### ИСХОДНЫЙ ТЕКСТ
>>>>

А сегодня, скорее всего, люди, бывшие на том собрании, весь этот эпизод – и собственные чувства, и собственную брань – забыли. Аранович вскоре запутался в темных дачных делах с Собчаком и Алексеем Германом, а потом умер. В Дом кино меня, впрочем, стали всячески зазывать еще при нем, а уж после… «Я, лично я, перед вами извиняюсь от нашего общего имени, Аранович давно умер, о чем вообще разговор», – убеждала меня, названивая по телефону, какая-то референтка Союза кинематографистов.

<<<<

### РАЗДЕЛ ДАННЫХ

>>>>

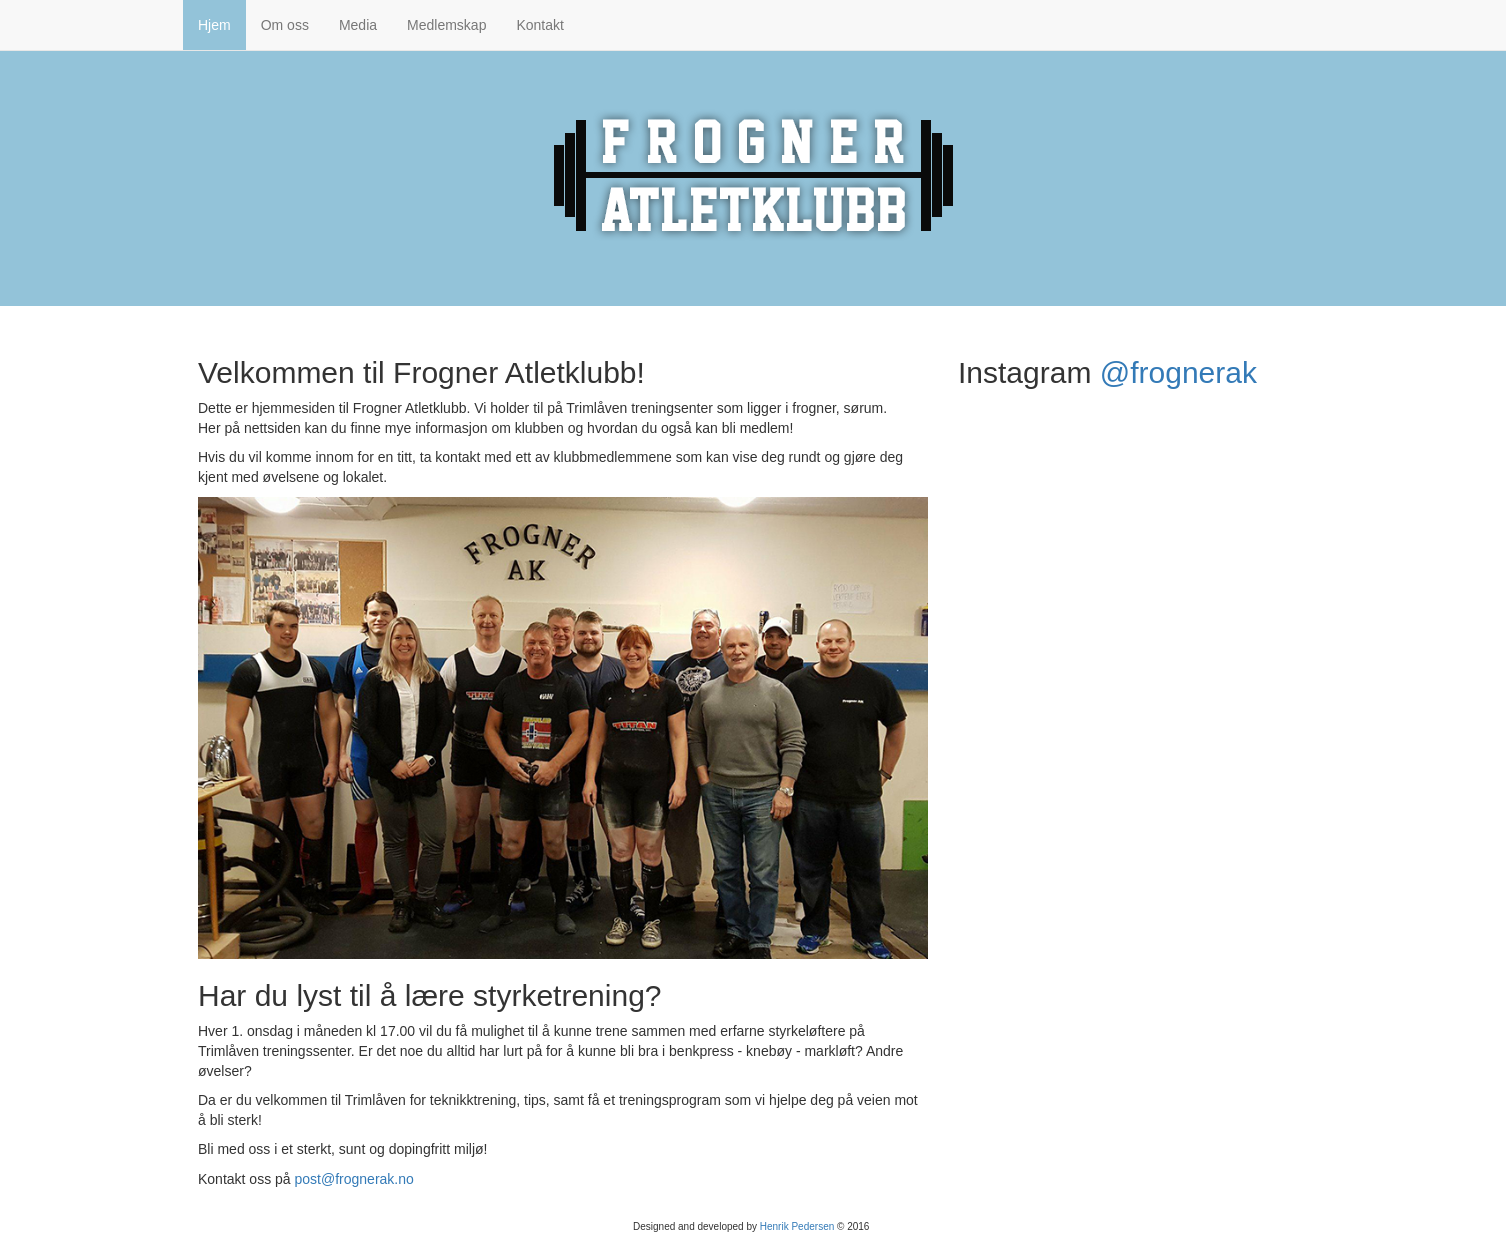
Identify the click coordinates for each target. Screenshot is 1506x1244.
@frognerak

<<<<

### ЗАДАНИЯ
a) Согласуются ли с исходным текстом утверждения (i) «Аранович умер», (ii) «В Дом кино начали зазывать только после смерти Арановича», (iii) «Референтка Союза кинематографистов присылала письма»? Ответьте «да» или «нет» на каждое и приведите точную цитату, которая это решает.
b) С кем, согласно исходному тексту, Аранович запутался в темных дачных делах?

### ОТВЕТЫ К УПРАЖНЕНИЮ
a)
(i) Да: «а потом умер».
(ii) Нет: «стали всячески зазывать еще при нем».
(iii) Нет: «названивая по телефону».

b) С Собчаком и Алексеем Германом.